嵐、ゴルフ、ミステリーの日々2

コミック、映画、ミステリーなど、思いつくまま綴ります。街のお散歩写真もご紹介(#^.^#)

クリスマスに始まる物語「キャロル」パトリシア・ハイスミス

Patricia Highsmith
Carol
キャロル
訳者:柿沼瑛子
発行日:2015年12月20日 初版発行
原書発行:1951年「The Price of Salt」
発行所:河出書房(河出文庫
定価:本体820円

イメージ 1

映画「見知らぬ乗客」「太陽がいっぱい」の原作者と知られる著者が、「見知らぬ乗客」に続いて執筆した作品。
サスペンス小説ではない内容、女性同士の恋愛を描いているという理由から「見知らぬ乗客」の大手出版社から拒絶され、またレッテル貼りを嫌った著者により別名義(クレア・モーガン)として小さな出版社から刊行されました。
そして刊行後、一年経ってペーパーバック化されると百万部近く売れる大ヒットとなりました。

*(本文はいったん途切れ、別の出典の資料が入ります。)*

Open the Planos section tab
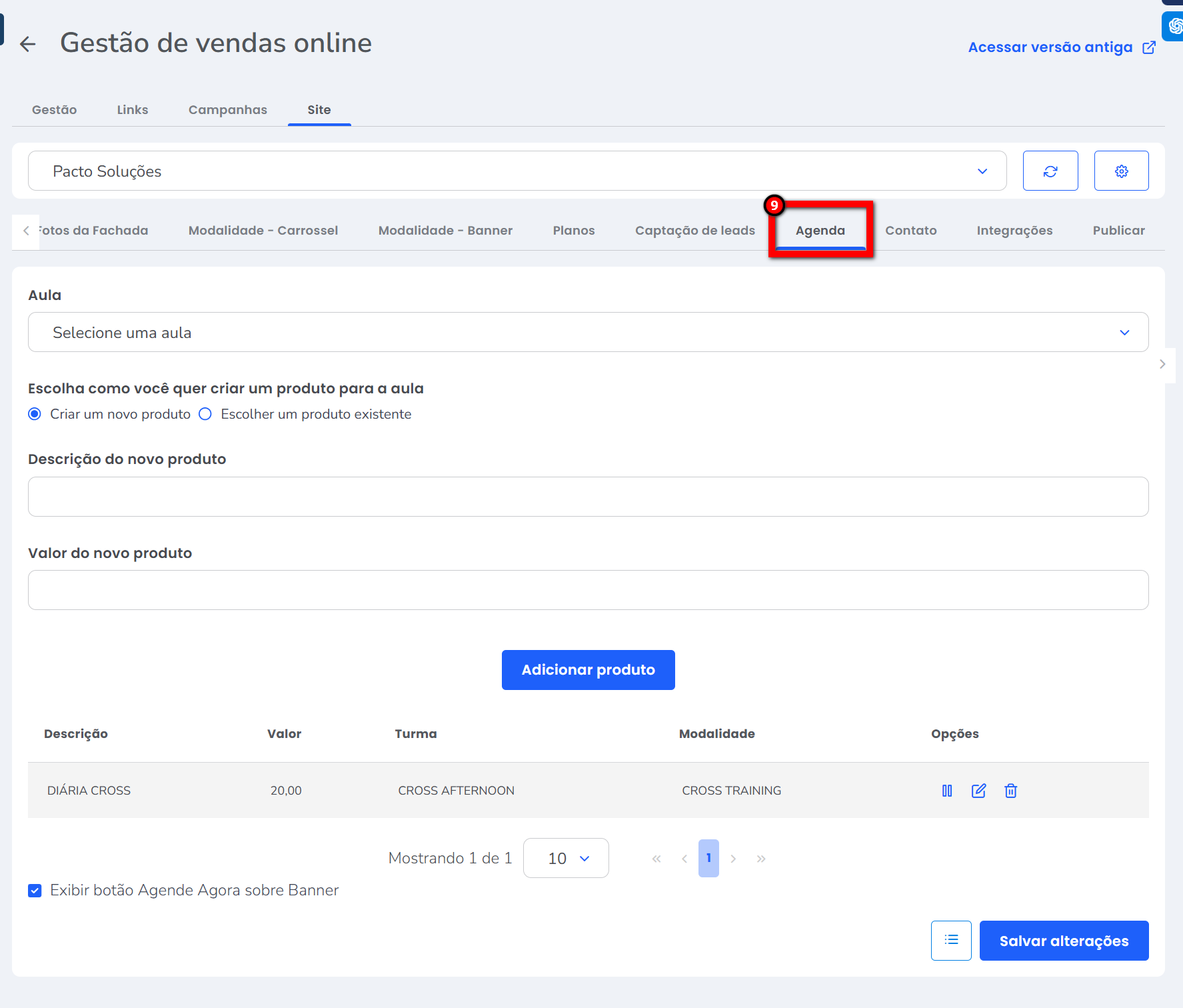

物語はクリスマスの近づく季節、ニューヨークにあるフランケンバーグ・デパートから始まります。
デパートの人形売り場でアルバイトとして働く、舞台美術家を夢見る19歳の女性テレーズ。ある日、テレーズはプレゼントを買いに訪れた美しいブロンドの女性と目が合い、魅了されて立ちつくしてしまいます。

若者に特有の夢と希望、不安、美しいものへの憧れ、成長を描いている作品ともいえます。また1950年代のアメリカの風俗、状況も興味深いです。

恋愛小説ながら、サスペンスの女王らしい心理描写、展開で惹きつけます。著者あとがきでは結末に触れていますので、結末を知りたくない方は先に読まないことをお薦めします。
2016年映画化。

【著者紹介】
1921-1995年。
テキサス州生まれ。
45年に「ヒロイン」が雑誌掲載され作家デビュー。
アルフレッド・ヒッチコック監督により『見知らぬ乗客』、ルネ・クレマン監督により『太陽がいっぱい』が映画化され、人気作家となった。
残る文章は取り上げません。